Little will change for young children, their families, and the professionals who support them unless we have the courage to change how we create change through research. Simply generating research facts is insufficient. We have seen that attempts to fact-check a lie that has spread broadly can fail miserably.

Facts must be made relevant and understandable to the public, policymakers, and practitioners, and they must tell as complete a story as possible. Working through the concept of a study, applied researchers need to consider how their questions, methodological approaches, and interpretations are designed to reveal facts, add to an understanding of context, and lift up the social justice issues that have long plagued our field.

We must also be much better at unifying around science and acting upon it, even if the truth hurts before it heals.  Although it can be painful, when those facts do not support the story we wish to tell, we must have the courage to ask even harder questions in a search for the truth and all its nuance.
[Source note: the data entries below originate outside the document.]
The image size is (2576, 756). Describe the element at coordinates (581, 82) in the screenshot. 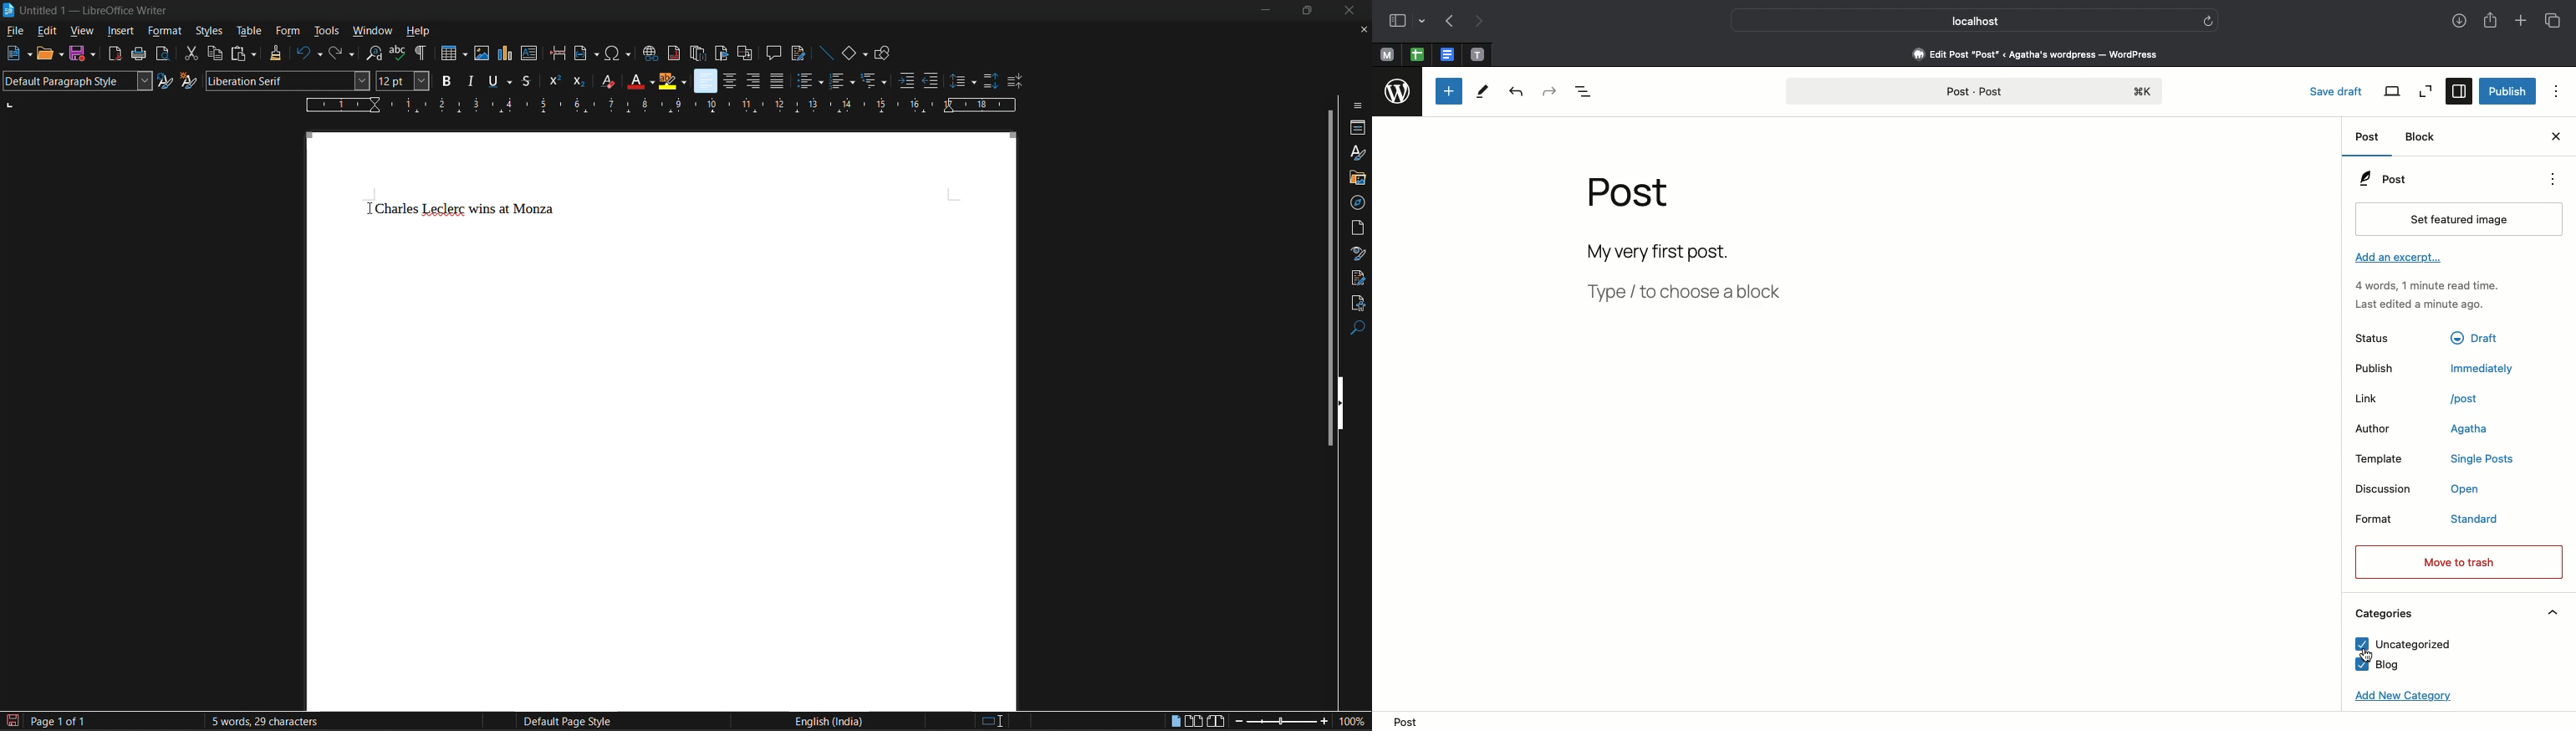

I see `subscript` at that location.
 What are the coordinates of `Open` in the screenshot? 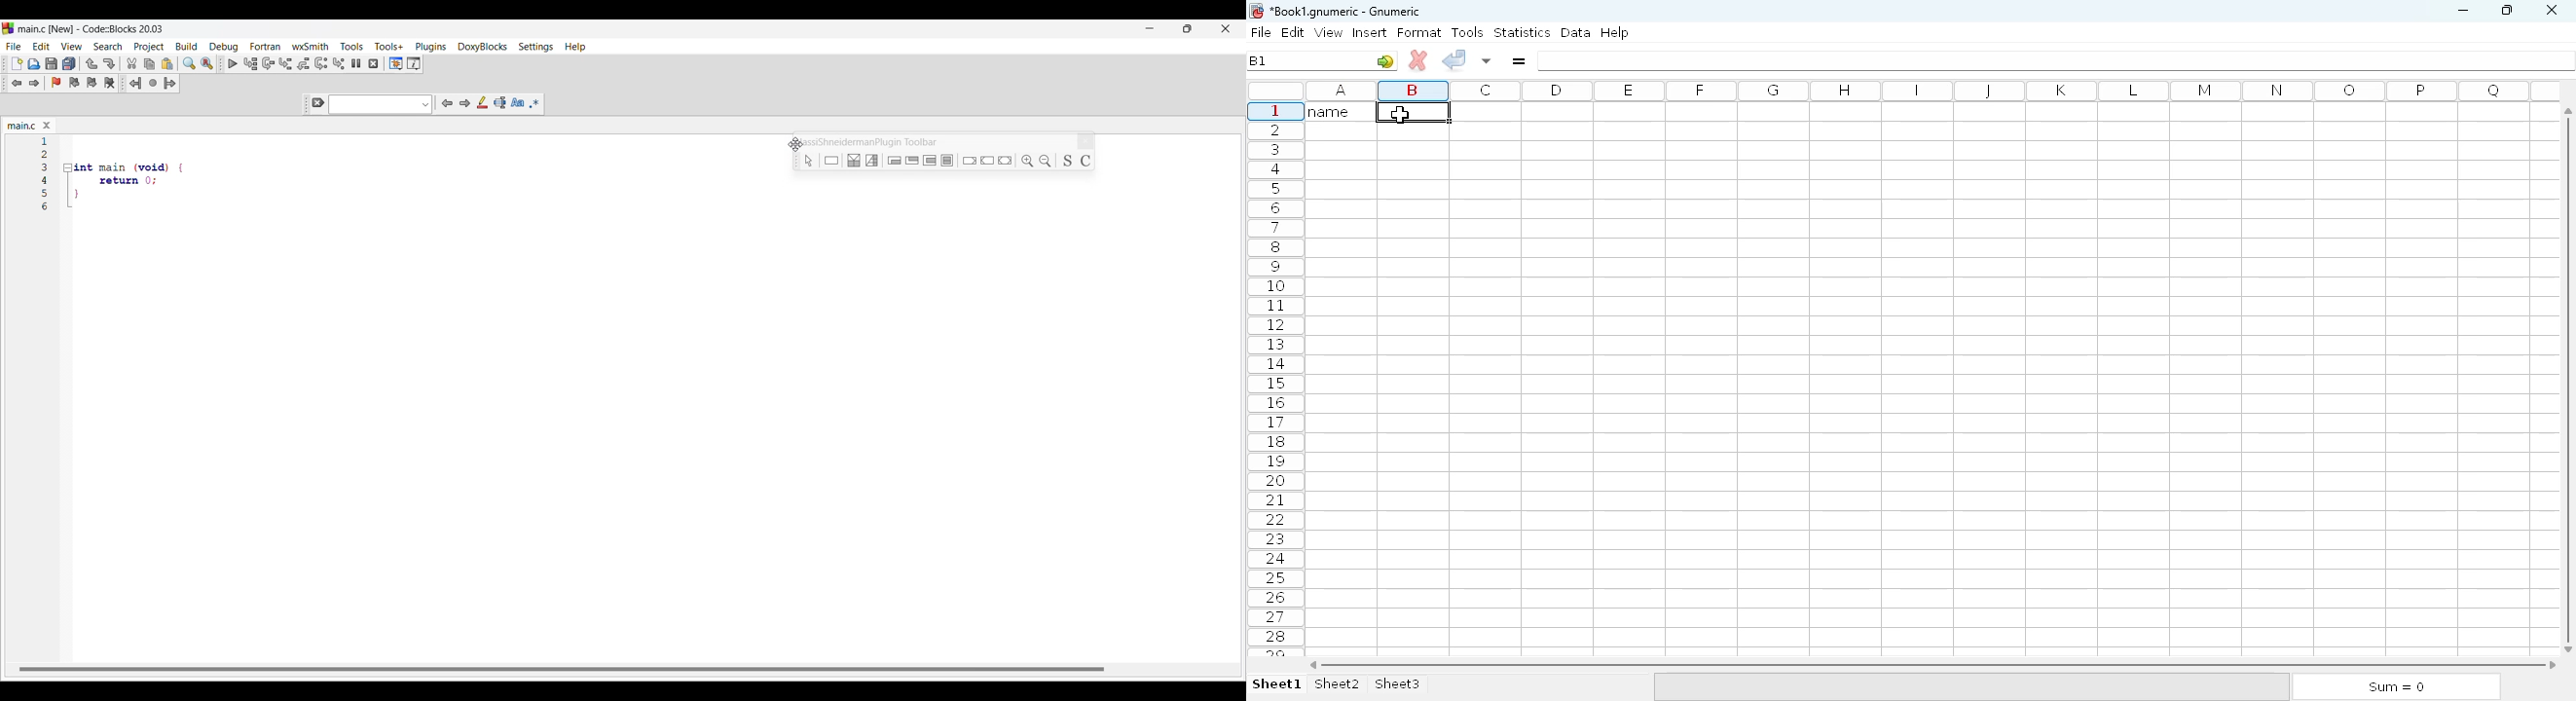 It's located at (34, 64).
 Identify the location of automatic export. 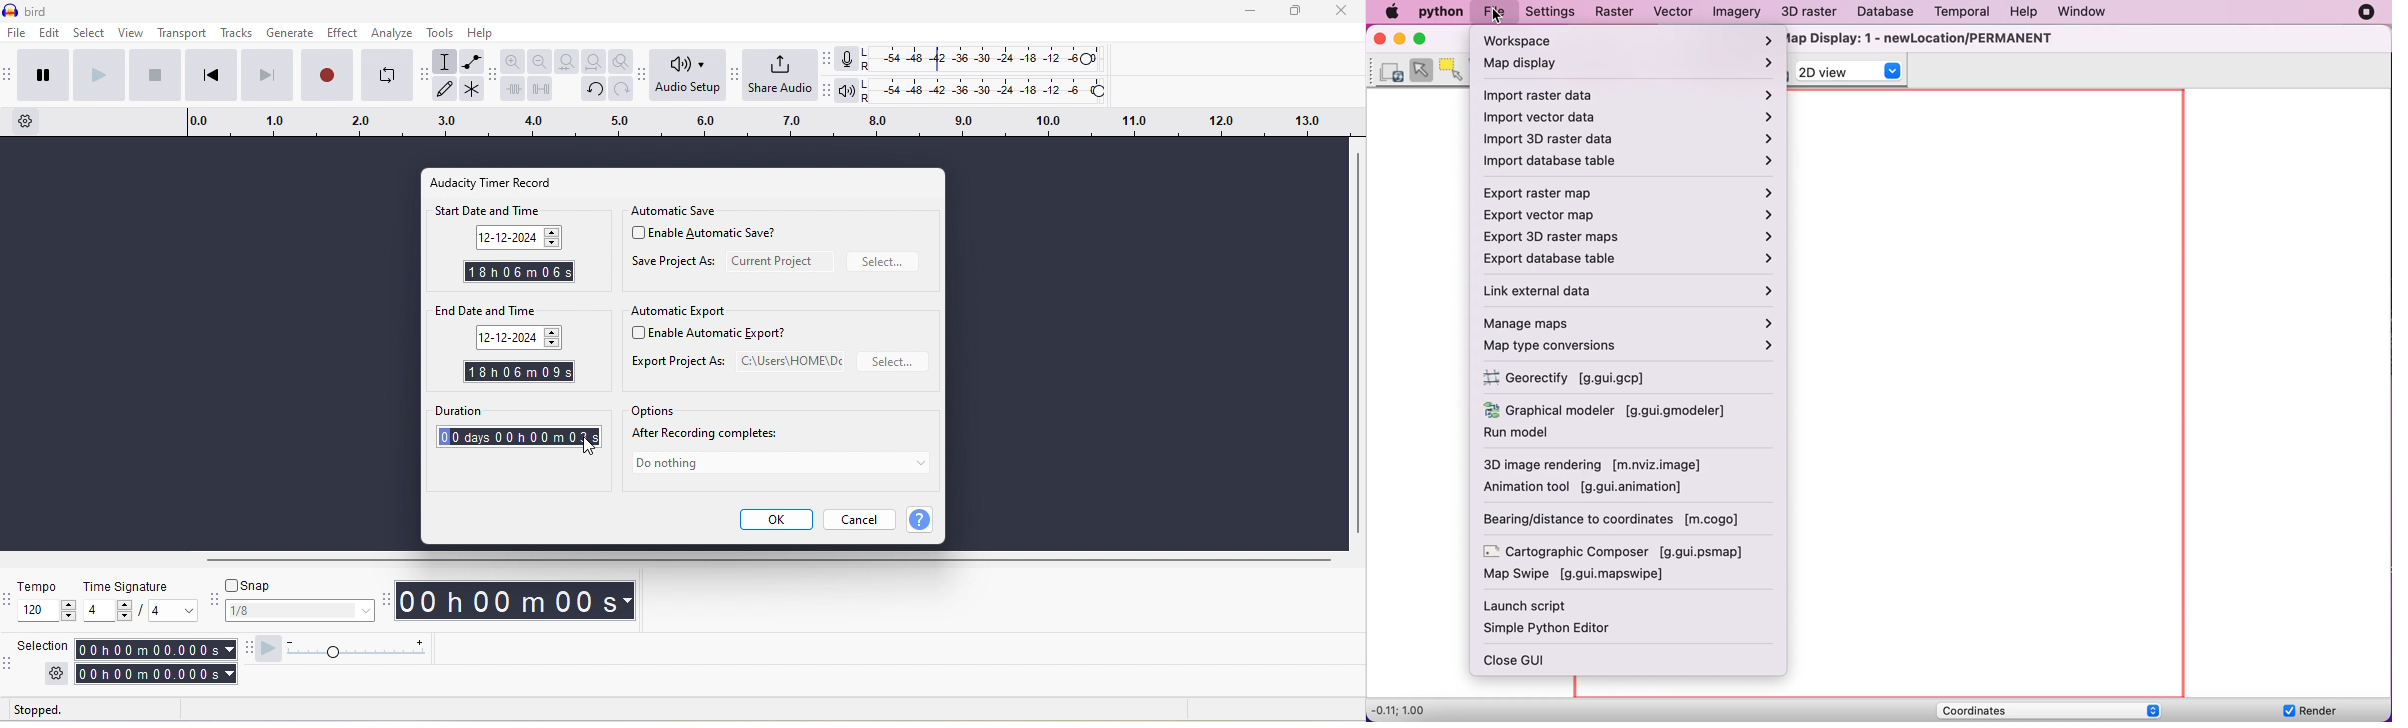
(679, 312).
The Foundation is committed to accomplishing great change by empowering investigation and innovative research; informing advocates and holding them accountable to the evidence; and, fostering better relationships between researchers who build knowledge and policymakers who can and should apply it. This can be seen in our work to advance the New York City Early Childhood Research Network to continuously improve New York City’s implementation of universal preschool, as well as our publication, Getting it Right: Using Implementation Research to Improve Outcomes in Early Care and Education. We will continue to illuminate truths and pathways to solutions through the grants we make, the relationships we have with grantees, and the partnerships we form with other funders.

We look forward to working collaboratively to put facts into action, to create a better future for all children - a future that is grounded in what research shows is necessary and possible if we have the courage to bend the moral arc toward justice.